**DESCRIPTION OF THE TASK:** Show all lines from the data that include the word "Үйлчилгээний".

▽

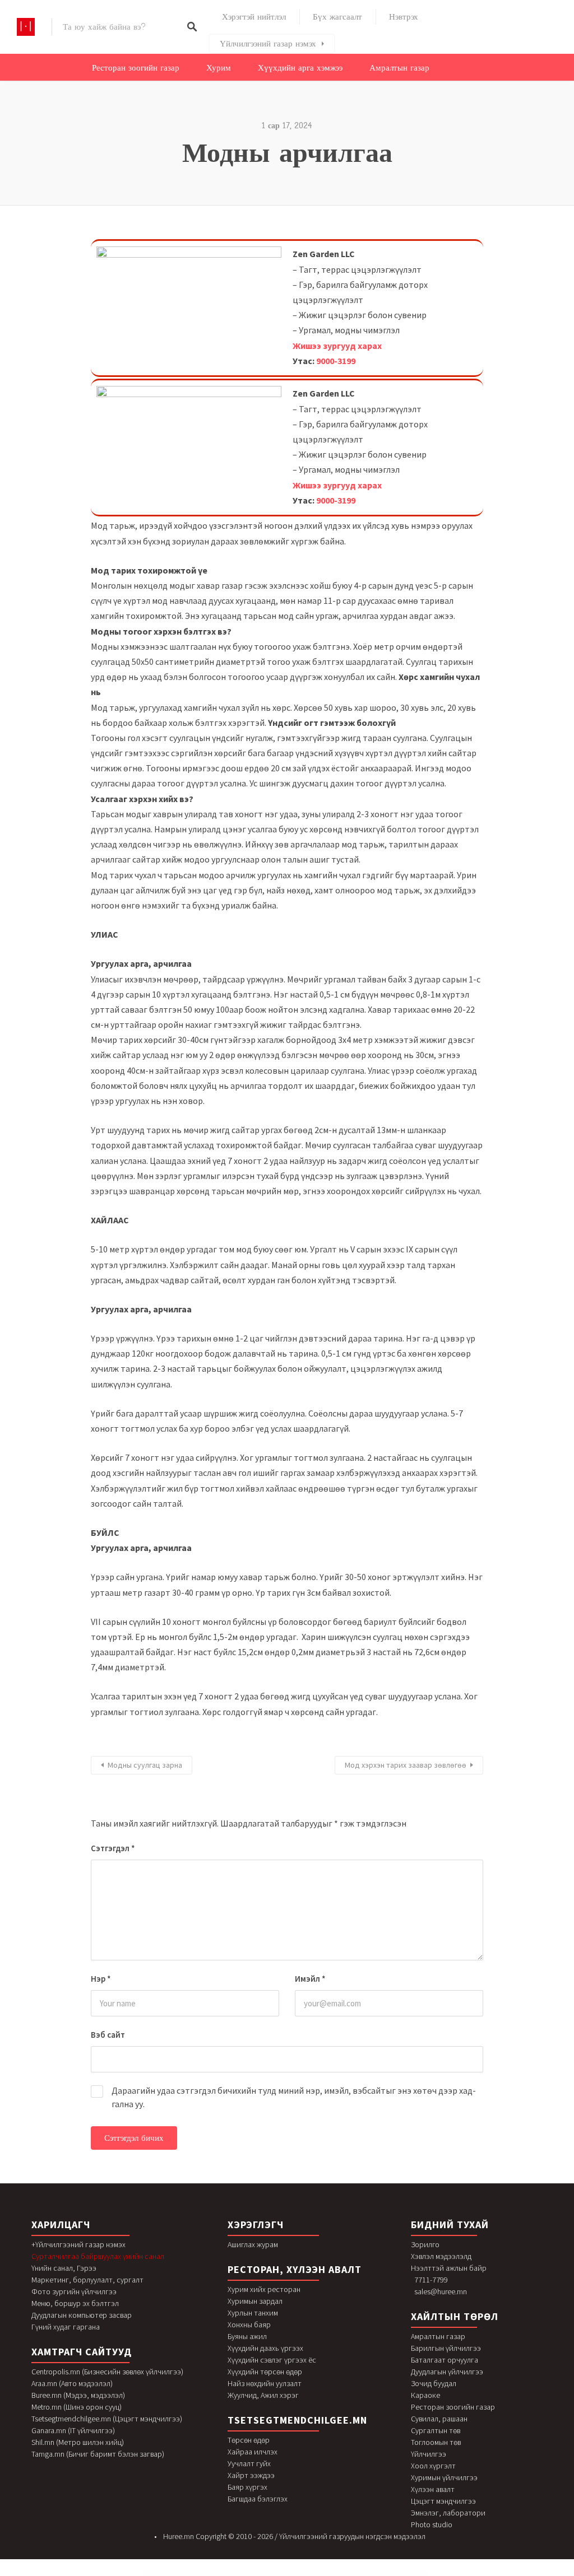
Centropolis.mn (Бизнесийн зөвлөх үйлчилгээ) (107, 2372)
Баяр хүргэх (247, 2487)
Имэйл (310, 1978)
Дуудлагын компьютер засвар (81, 2315)
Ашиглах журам (253, 2244)
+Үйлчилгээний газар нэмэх (78, 2244)
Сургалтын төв (435, 2430)
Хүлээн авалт (433, 2489)
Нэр (101, 1978)
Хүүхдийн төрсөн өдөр (265, 2372)
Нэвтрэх (403, 17)
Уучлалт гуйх (249, 2463)
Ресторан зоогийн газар (135, 68)
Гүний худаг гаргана (65, 2327)
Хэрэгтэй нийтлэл (254, 17)
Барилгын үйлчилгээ (446, 2348)
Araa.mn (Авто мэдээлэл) (72, 2383)
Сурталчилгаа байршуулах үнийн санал (97, 2256)
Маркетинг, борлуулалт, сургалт (87, 2280)
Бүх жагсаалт (337, 17)
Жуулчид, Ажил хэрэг (263, 2395)
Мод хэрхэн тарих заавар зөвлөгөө (405, 1765)
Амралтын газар (399, 68)
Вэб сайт (108, 2034)
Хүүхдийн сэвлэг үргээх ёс (272, 2360)
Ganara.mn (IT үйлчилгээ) (73, 2430)
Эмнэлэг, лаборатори (448, 2513)
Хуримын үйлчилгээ (444, 2477)
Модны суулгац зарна (145, 1765)
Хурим (218, 68)
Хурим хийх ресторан (264, 2289)
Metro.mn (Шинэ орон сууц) (76, 2407)
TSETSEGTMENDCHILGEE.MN (297, 2420)
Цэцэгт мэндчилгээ (443, 2501)
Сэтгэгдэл (113, 1848)
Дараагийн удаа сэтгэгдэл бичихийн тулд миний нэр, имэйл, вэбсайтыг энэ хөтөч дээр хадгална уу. (294, 2097)
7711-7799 (431, 2280)
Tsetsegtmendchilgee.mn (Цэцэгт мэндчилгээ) (106, 2419)
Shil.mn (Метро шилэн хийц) (77, 2442)
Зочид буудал (433, 2383)
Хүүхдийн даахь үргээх (265, 2348)
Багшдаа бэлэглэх (258, 2499)
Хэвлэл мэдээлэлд (441, 2256)
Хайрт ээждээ (251, 2475)
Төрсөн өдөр (249, 2440)
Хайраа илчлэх (252, 2452)
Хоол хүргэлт (433, 2466)
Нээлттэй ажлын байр (449, 2268)
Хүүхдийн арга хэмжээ (300, 68)
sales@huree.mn (440, 2291)
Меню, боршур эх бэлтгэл (75, 2303)
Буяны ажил (247, 2336)
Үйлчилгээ (428, 2454)
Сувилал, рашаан (439, 2419)
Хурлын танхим (253, 2313)
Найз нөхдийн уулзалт (265, 2383)
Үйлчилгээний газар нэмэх (268, 44)
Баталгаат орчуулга (444, 2360)
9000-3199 (335, 360)
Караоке (425, 2395)
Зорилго (425, 2244)
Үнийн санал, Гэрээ (63, 2268)
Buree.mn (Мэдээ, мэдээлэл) (78, 2395)
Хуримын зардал (255, 2301)
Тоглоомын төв (436, 2442)
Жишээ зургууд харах (337, 345)
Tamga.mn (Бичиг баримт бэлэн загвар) (97, 2454)
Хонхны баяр (249, 2324)
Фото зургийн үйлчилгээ (74, 2291)
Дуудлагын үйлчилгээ (447, 2372)
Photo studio (431, 2524)
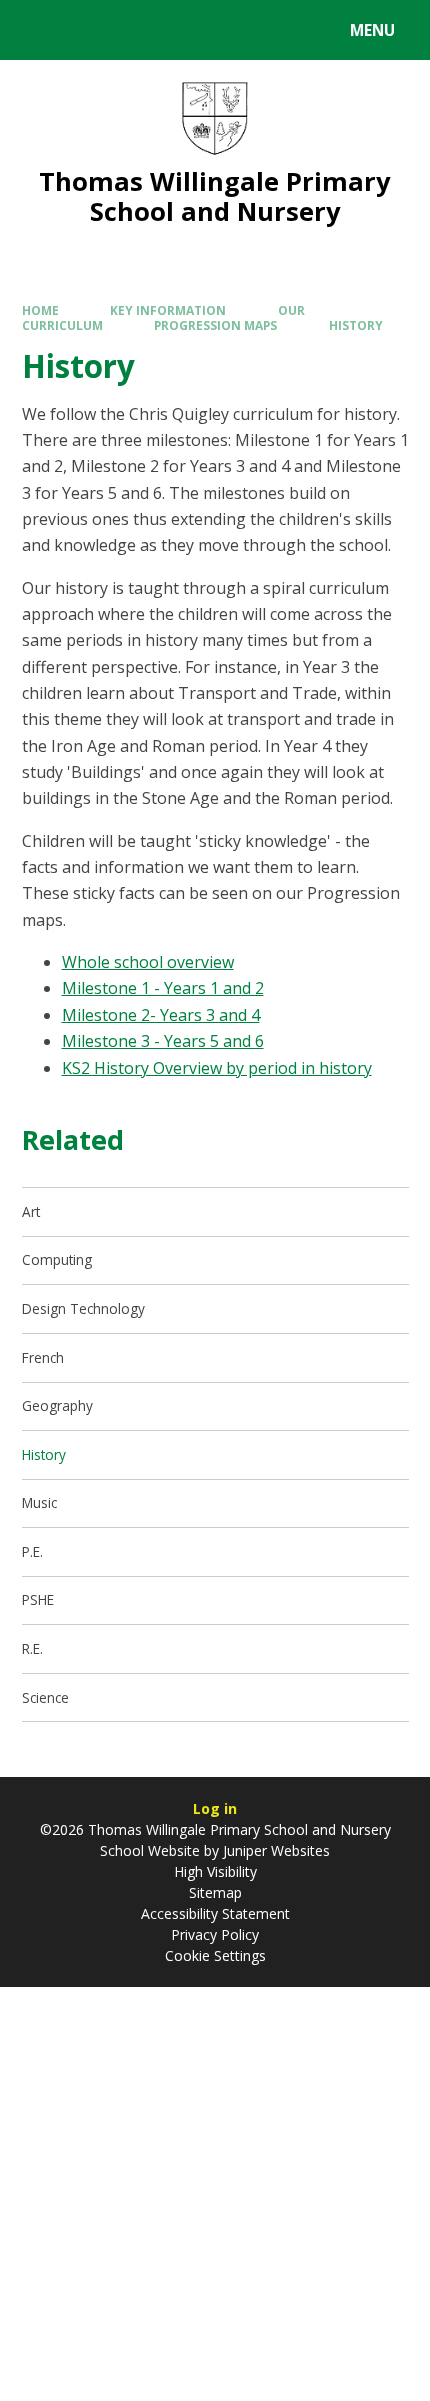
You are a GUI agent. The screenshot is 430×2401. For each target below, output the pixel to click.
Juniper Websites (274, 1850)
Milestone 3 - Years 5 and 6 (163, 1041)
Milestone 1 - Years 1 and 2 (163, 988)
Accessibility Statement (215, 1913)
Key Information (168, 310)
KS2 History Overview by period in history (217, 1068)
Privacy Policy (215, 1934)
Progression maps (215, 325)
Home (40, 310)
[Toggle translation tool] (90, 30)
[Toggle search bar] (39, 30)
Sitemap (215, 1892)
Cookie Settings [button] (215, 1955)
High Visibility (215, 1871)
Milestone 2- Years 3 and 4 (161, 1015)
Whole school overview (148, 962)
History (356, 325)
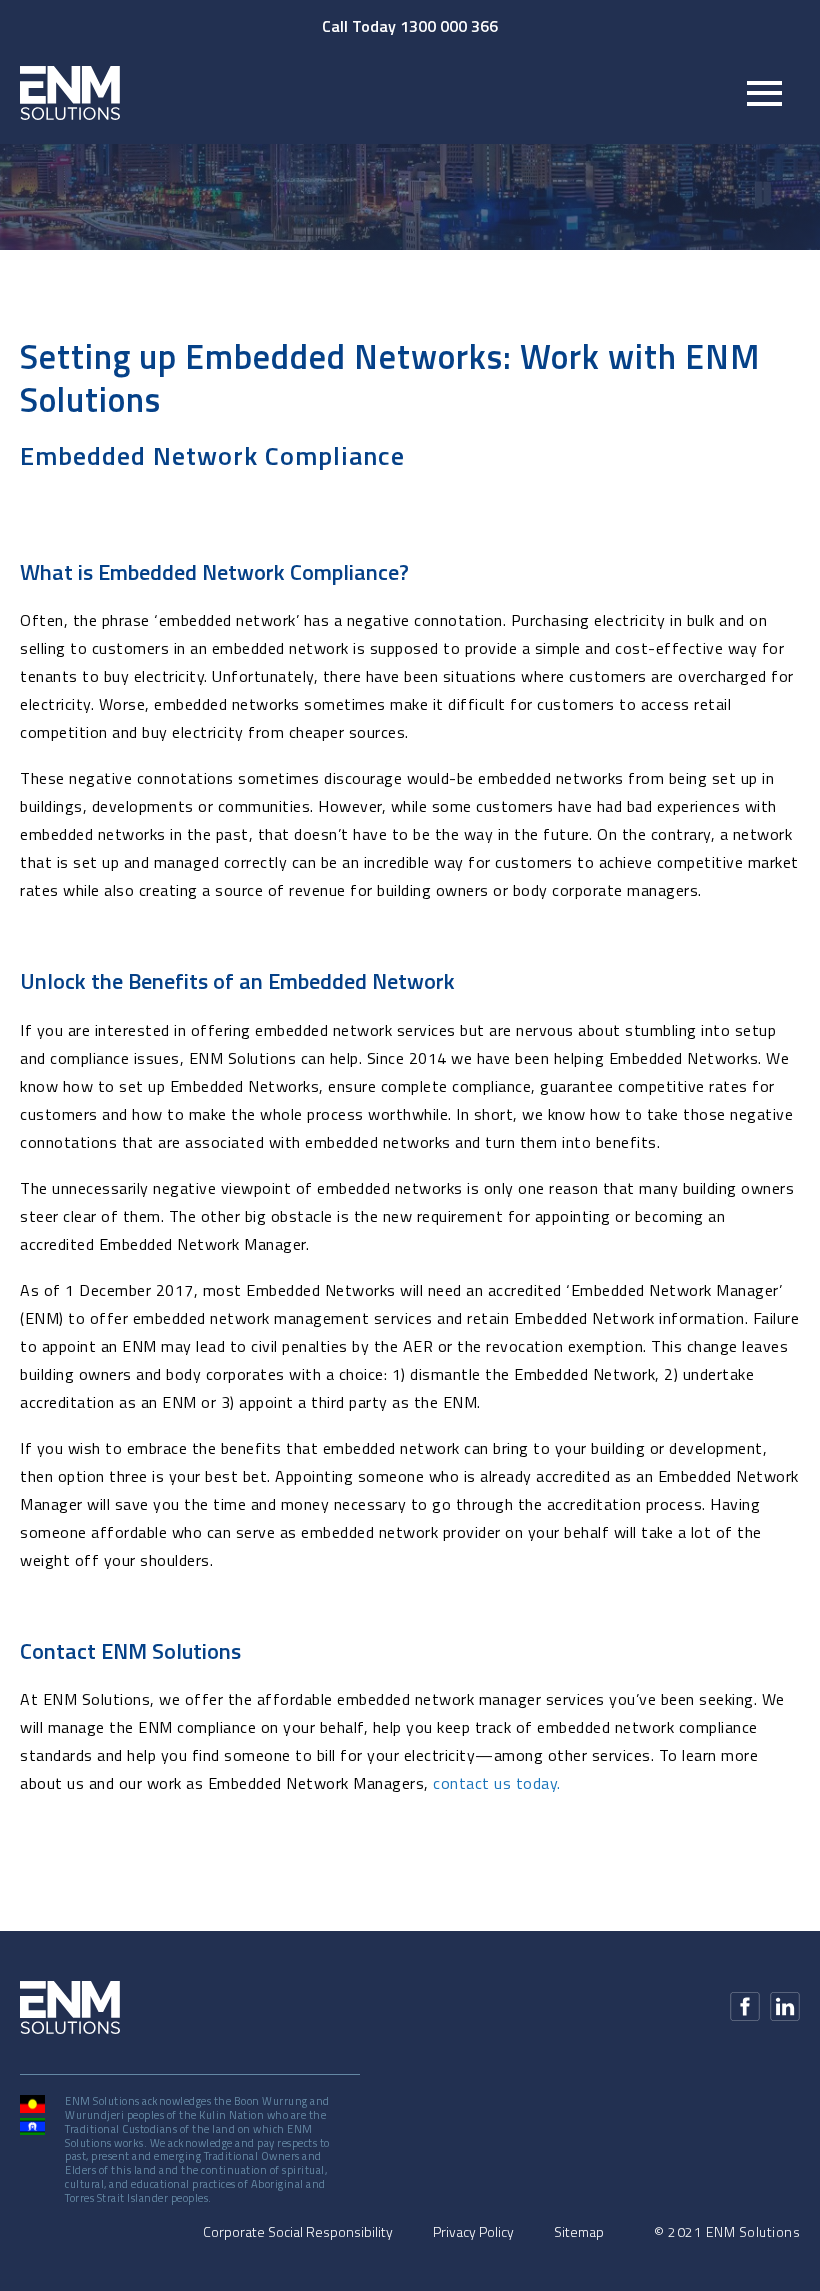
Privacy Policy (473, 2232)
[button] (764, 93)
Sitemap (579, 2232)
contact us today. (497, 1783)
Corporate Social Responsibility (298, 2232)
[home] (70, 92)
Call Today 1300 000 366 (410, 26)
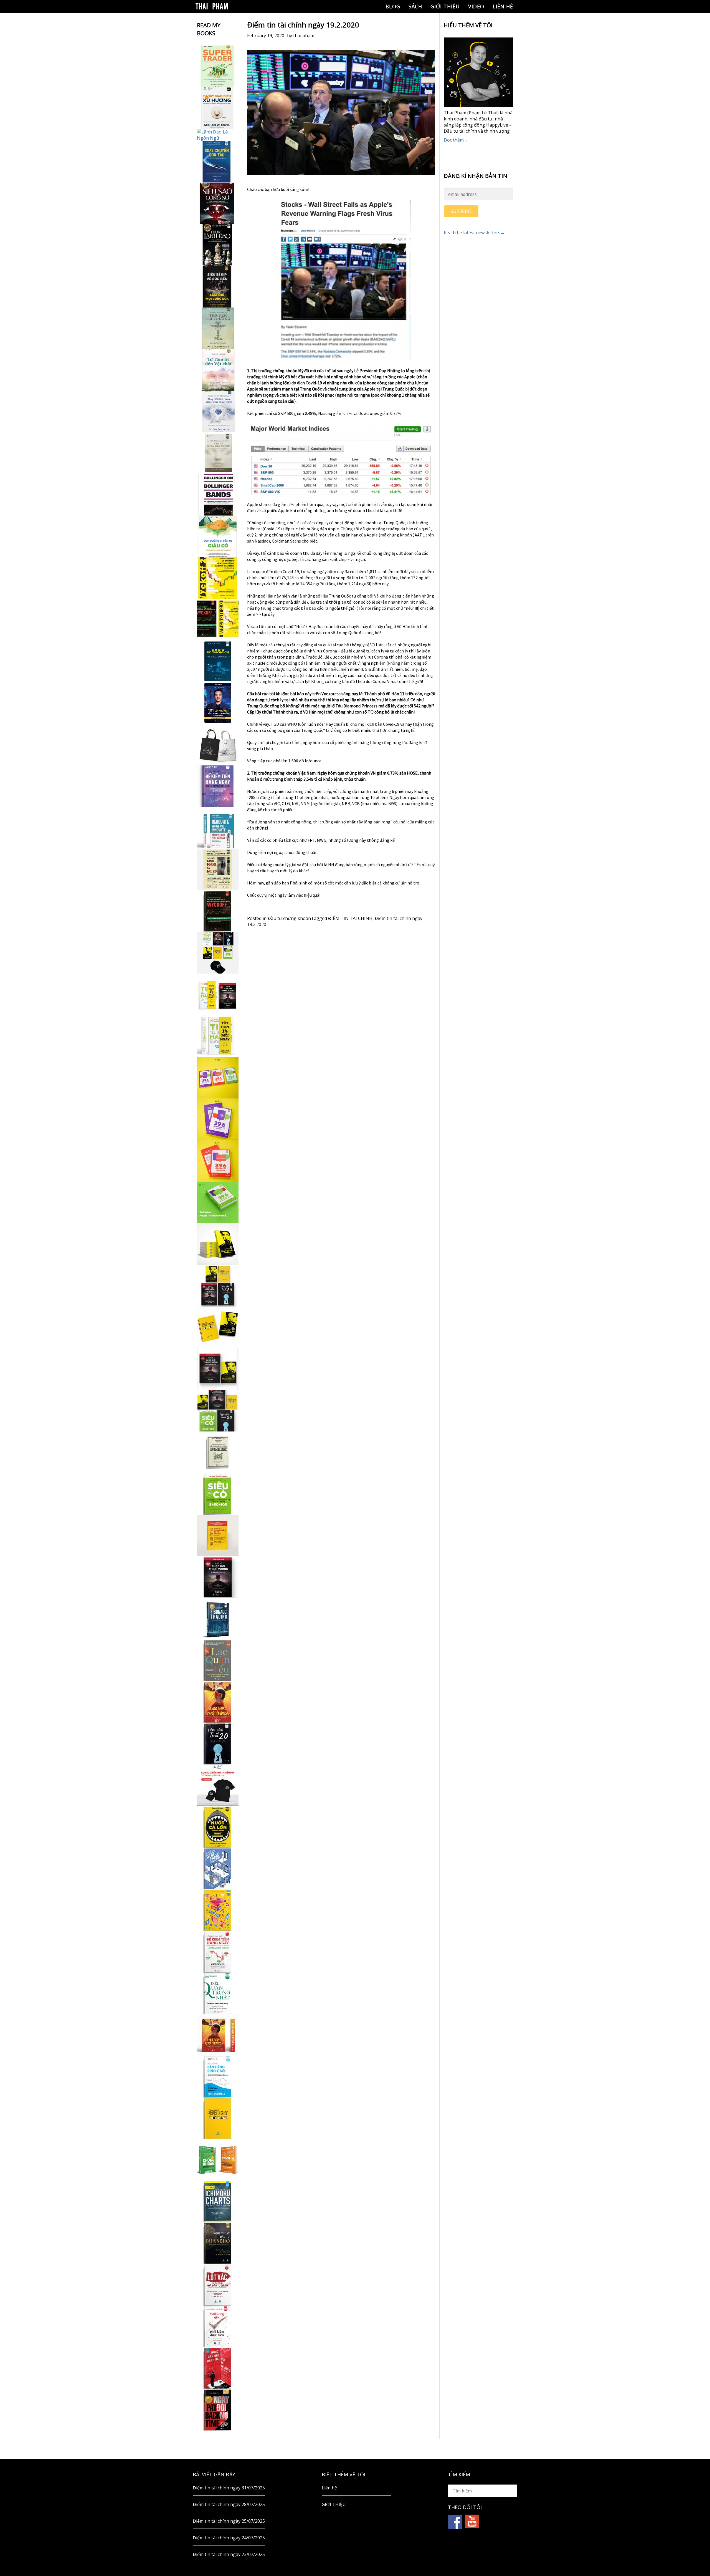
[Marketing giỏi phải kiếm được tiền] (218, 2326)
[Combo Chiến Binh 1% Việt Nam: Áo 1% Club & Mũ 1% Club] (218, 1785)
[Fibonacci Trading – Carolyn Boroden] (218, 1619)
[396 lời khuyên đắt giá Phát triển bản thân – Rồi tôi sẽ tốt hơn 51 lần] (218, 1202)
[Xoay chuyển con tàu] (218, 162)
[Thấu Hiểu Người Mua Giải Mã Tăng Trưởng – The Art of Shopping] (218, 1868)
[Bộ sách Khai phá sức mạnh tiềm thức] (218, 1369)
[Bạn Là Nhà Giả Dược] (218, 453)
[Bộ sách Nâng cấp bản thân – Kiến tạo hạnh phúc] (218, 994)
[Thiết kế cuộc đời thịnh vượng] (218, 1577)
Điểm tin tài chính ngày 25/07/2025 (229, 2521)
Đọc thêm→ (456, 140)
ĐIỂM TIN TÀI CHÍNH (350, 918)
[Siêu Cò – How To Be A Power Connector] (218, 1494)
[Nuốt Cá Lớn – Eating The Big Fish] (218, 1827)
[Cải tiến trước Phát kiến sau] (218, 828)
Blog (393, 6)
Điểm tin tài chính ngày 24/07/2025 (229, 2538)
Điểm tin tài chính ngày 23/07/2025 (229, 2554)
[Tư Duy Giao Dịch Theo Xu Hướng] (218, 108)
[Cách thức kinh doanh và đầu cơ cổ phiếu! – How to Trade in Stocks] (218, 869)
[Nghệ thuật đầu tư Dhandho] (218, 2243)
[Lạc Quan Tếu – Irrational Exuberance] (218, 1660)
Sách (415, 6)
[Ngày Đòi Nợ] (218, 2410)
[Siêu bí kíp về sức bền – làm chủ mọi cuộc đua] (218, 286)
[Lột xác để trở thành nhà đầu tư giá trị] (218, 2285)
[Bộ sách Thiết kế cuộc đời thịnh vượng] (218, 1286)
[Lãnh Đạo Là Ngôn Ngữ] (218, 135)
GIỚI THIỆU (445, 6)
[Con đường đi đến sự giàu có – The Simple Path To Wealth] (218, 536)
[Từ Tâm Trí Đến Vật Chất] (218, 370)
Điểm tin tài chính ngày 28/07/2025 (229, 2504)
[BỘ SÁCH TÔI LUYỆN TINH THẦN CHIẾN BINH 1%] (218, 953)
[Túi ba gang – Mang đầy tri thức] (218, 744)
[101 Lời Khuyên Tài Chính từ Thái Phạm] (218, 703)
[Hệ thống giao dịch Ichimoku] (218, 2201)
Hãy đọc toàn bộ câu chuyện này (338, 626)
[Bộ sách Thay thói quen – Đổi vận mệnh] (218, 1327)
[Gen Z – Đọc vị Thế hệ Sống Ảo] (218, 1910)
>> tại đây (265, 614)
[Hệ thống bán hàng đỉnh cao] (218, 2077)
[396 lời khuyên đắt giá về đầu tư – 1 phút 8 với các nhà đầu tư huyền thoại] (218, 1119)
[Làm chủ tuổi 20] (218, 1744)
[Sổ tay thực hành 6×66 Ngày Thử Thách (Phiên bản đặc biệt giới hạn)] (218, 1702)
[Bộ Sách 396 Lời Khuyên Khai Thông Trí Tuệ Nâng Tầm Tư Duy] (218, 1077)
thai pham (303, 35)
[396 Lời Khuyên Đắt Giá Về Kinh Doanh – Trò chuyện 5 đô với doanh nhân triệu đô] (218, 1161)
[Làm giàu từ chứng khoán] (218, 2160)
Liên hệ (503, 6)
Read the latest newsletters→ (474, 233)
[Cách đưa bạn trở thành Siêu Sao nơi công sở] (218, 203)
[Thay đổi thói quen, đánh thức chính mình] (218, 411)
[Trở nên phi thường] (218, 328)
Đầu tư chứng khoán (289, 918)
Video (476, 6)
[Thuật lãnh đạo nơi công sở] (218, 245)
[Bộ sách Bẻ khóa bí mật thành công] (218, 1410)
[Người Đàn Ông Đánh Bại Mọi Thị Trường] (218, 2368)
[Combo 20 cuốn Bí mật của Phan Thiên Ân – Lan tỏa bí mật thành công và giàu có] (218, 1244)
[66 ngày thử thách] (218, 2118)
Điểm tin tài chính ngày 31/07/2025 (229, 2488)
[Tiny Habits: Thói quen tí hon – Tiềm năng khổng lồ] (218, 1036)
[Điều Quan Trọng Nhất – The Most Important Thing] (218, 1993)
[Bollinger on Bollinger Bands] (218, 495)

△

**EXERCISE RESPONSE:**
+Үйлчилгээний газар нэмэх (78, 2244)
Үйлчилгээний газар нэмэх (268, 44)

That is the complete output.